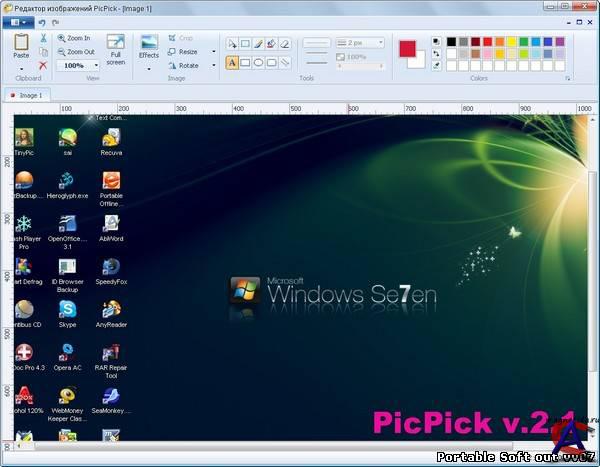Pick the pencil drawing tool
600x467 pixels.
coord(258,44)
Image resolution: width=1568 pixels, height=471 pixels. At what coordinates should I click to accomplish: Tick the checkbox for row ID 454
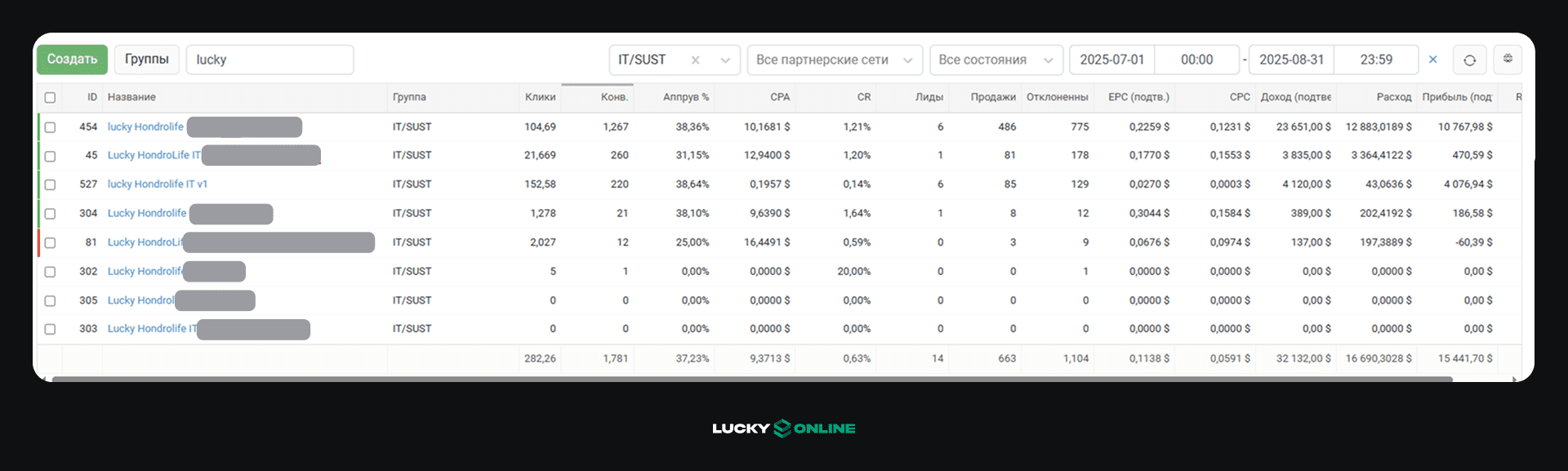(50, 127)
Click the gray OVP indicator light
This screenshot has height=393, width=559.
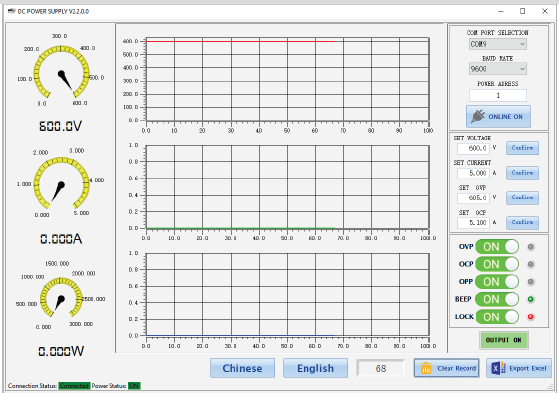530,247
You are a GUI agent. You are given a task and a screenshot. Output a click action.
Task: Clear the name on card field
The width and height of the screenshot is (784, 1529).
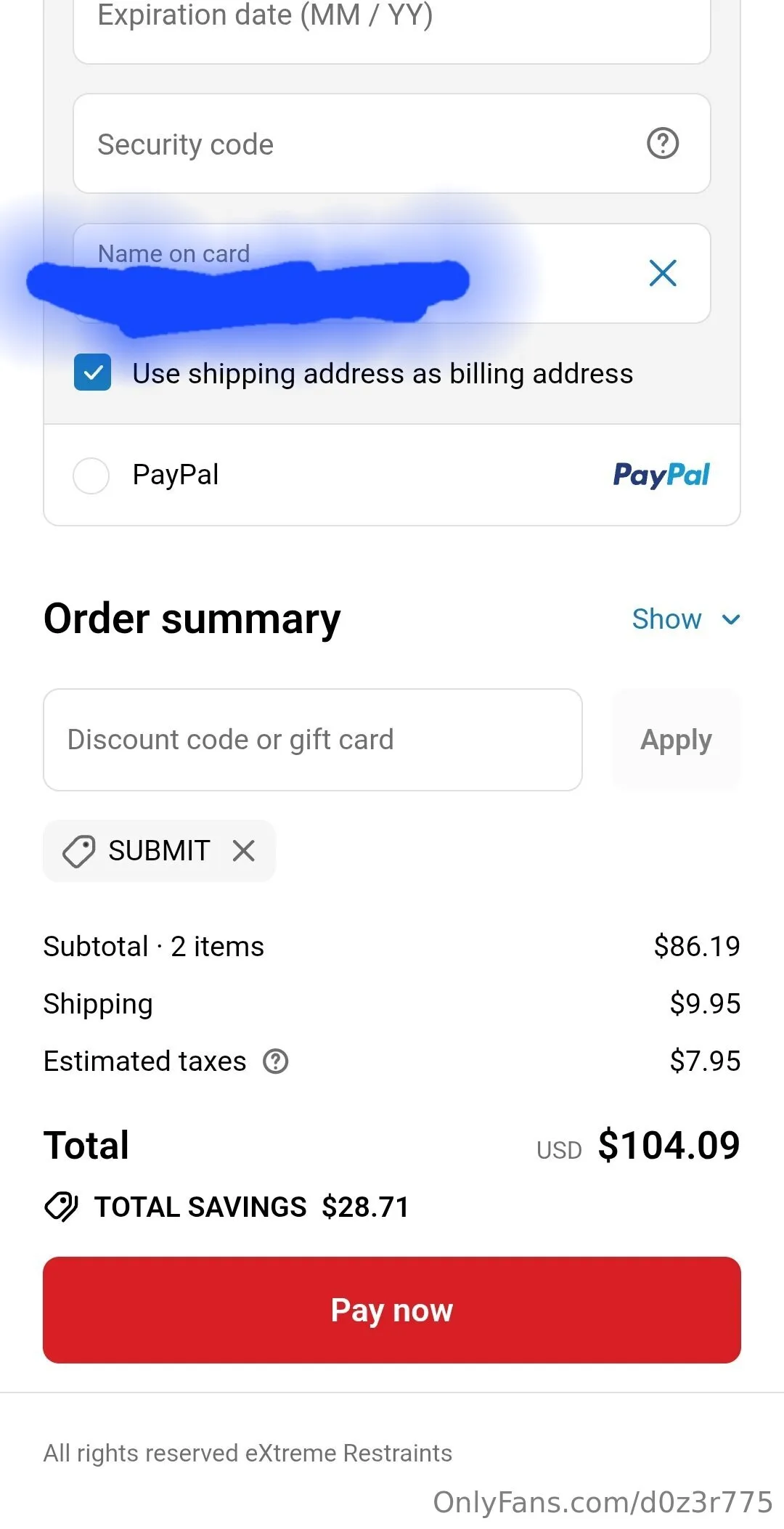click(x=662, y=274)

--

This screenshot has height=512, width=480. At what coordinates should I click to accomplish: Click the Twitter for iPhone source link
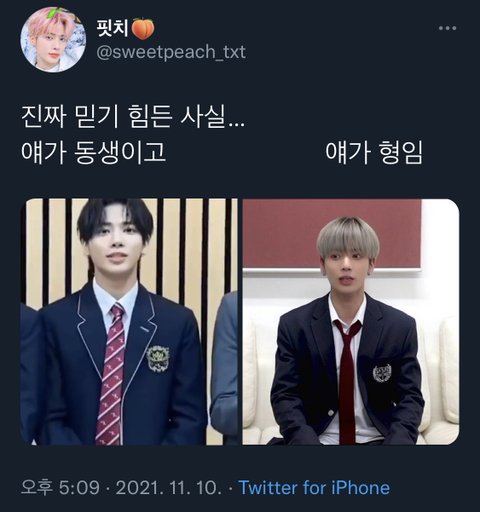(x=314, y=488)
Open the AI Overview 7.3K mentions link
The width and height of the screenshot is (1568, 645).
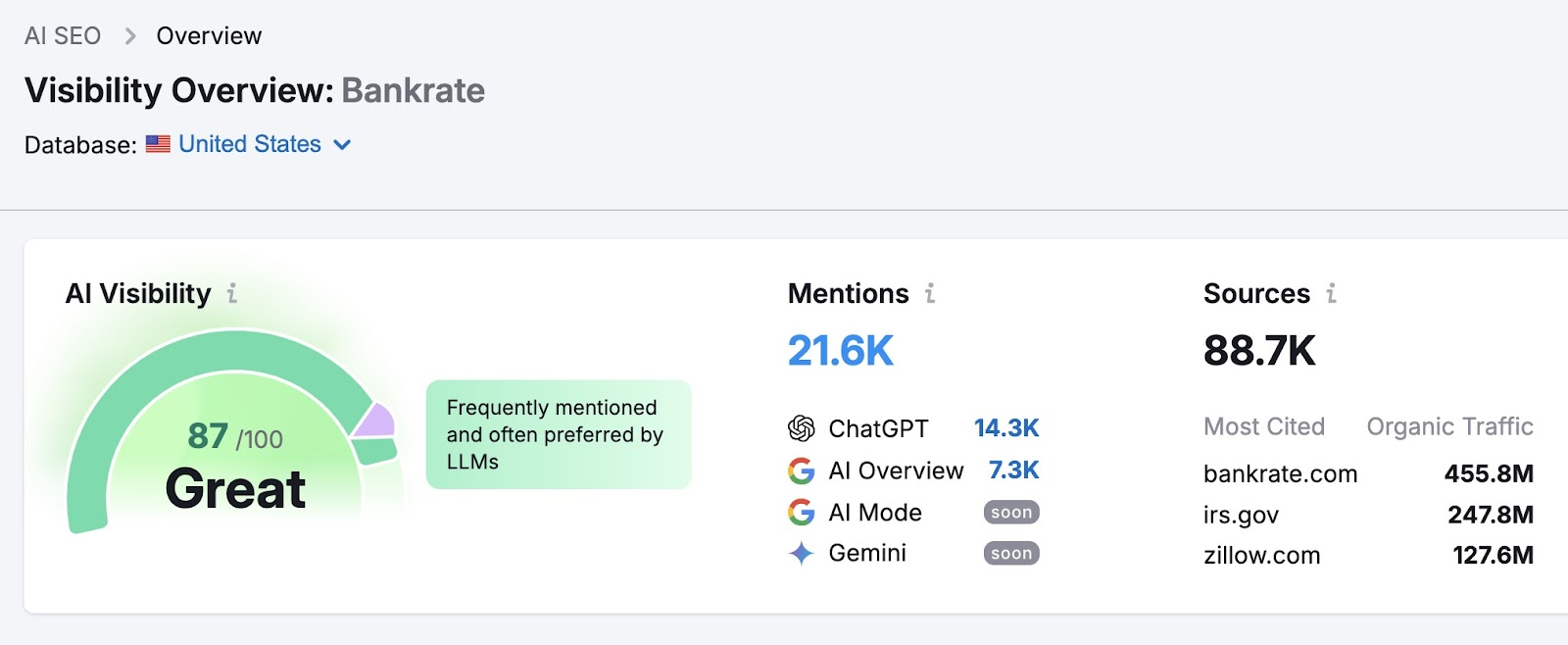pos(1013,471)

==

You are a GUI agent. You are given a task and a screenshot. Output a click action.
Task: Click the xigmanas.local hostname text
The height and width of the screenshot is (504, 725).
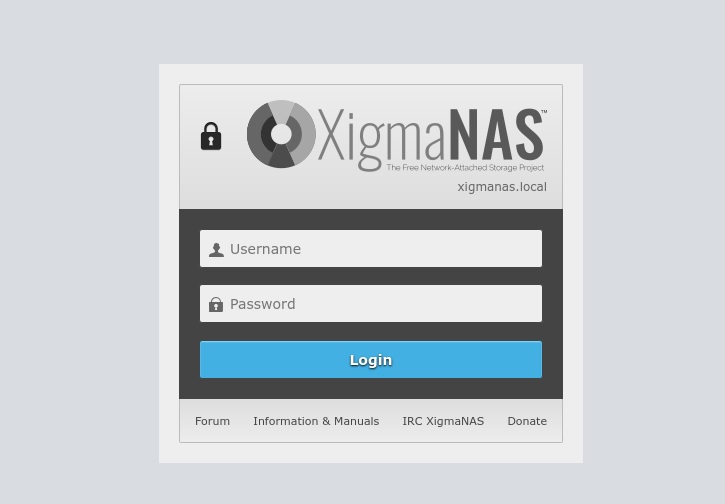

### What the task requires
While skipping the pictures, transcribe the data above from the line showing "This screenshot has height=512, width=480." through the line showing "Open the AI Overview 7.3K mentions link", exactly and with both ends.

### The completed task
This screenshot has height=512, width=480. At what coordinates should I click to accomplish: Click the Twitter for iPhone source link
(x=314, y=488)
Open the AI Overview 7.3K mentions link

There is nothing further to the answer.